Cool, thank you. We have time for one more and we have a bunch that have two ticks in. Let's actually go with the one that's right here at the top. What are the limitations of snapshots? For example, a TCP connection to a database won't be serialized or perhaps there's other things to consider as well.

Yeah, that's what I mentioned earlier. Like, because for example, that would be a async operation that needs to be finished before you take a snapshot because I'm pretty sure like it might be possible to somehow be able to deserialize a in-flight request, but also that's not currently a goal of this feature.

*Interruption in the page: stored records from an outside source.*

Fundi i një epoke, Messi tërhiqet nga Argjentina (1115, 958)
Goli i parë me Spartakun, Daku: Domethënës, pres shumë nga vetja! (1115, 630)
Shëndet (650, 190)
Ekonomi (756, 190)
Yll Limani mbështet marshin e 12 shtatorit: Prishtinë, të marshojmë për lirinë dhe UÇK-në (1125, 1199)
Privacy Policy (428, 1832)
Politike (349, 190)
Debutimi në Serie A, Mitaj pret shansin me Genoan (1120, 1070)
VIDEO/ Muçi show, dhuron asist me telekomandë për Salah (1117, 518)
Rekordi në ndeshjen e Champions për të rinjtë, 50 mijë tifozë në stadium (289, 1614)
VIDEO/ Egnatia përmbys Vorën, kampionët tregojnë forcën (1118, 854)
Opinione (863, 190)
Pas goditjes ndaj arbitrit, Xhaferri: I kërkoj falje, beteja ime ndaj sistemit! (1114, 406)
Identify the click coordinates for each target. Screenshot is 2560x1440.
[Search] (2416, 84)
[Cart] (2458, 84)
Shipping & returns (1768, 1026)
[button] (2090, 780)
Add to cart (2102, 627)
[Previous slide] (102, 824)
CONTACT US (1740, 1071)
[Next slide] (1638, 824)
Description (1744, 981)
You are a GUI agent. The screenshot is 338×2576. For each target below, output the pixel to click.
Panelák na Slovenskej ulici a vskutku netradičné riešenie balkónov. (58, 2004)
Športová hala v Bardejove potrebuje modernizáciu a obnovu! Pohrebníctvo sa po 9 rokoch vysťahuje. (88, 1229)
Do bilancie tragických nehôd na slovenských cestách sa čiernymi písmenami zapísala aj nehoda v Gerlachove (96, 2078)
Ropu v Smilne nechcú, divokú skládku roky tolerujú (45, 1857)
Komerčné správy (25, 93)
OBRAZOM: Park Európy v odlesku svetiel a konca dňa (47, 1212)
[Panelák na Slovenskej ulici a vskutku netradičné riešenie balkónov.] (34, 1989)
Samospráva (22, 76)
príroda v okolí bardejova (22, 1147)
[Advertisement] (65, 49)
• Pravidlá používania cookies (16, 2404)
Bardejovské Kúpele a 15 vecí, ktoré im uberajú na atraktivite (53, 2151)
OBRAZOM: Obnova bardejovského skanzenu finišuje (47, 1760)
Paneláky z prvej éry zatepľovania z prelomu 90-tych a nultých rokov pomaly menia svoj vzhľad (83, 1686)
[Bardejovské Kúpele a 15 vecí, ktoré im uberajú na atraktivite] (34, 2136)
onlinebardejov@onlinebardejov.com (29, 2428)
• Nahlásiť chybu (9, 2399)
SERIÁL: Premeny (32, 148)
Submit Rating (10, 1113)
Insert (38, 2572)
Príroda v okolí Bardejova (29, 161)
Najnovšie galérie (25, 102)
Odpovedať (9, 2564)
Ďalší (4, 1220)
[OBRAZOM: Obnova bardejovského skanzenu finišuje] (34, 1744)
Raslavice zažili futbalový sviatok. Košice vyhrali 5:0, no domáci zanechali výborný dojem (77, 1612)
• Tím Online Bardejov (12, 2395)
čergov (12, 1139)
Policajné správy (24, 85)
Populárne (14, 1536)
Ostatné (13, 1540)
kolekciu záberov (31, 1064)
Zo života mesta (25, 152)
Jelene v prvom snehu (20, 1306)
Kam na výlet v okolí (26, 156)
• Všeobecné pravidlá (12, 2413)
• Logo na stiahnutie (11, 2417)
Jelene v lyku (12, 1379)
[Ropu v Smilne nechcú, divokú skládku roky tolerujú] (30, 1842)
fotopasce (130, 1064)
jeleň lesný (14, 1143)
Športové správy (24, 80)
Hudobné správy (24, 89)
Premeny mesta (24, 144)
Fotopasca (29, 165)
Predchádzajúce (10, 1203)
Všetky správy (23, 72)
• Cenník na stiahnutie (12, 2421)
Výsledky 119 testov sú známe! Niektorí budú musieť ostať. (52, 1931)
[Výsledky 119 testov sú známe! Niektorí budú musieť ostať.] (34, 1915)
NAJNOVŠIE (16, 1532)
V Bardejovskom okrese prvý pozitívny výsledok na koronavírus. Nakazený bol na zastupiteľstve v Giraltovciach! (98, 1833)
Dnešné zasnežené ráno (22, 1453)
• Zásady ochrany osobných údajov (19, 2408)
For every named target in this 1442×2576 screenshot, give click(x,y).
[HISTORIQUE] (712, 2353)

So you kind of have to make sure there are no async requests before you take the snapshot and you need to resolve the promises. And yeah, those are the current limitation of these starter snapshots. Yeah, and hopefully start to build people's mental models around when it is appropriate to do this and when perhaps it may not make sense for a project.

Let's actually do just one more here. How good of an idea is it to put all the code in a snapshot to optimize the startup of the whole app? So one thing that you can do is just wrap everything in a function that you don't actually invoke when you build the snapshot. And then you put that function as the deserialize main function in the snapshot. So when you deserialize, it runs the whole function. So that's doable, but also you probably don't get enough compilation cache with that because if they're not on the top level, VA would selectively compile some of those but not all of them. There are some hints. So it's something that you can do, but also if you want optimized optimal result, you can try to put more of them at the top level. Yeah, makes sense, awesome.

Look, there are so many more questions. They fall down the bottom of the page, but we are out of time. So I will remind everyone, both in the room and online, that the speaker Q and A room is where to go to continue to ask questions about this topic. The physical space is out by reception to the left of the door as you're kind of facing to exit it and those online, you can use the Q and A room in the spatial chat, but please join me in a massive round of applause for Joy. Thank you so much, what a fantastic talk. Thank you. Thank you.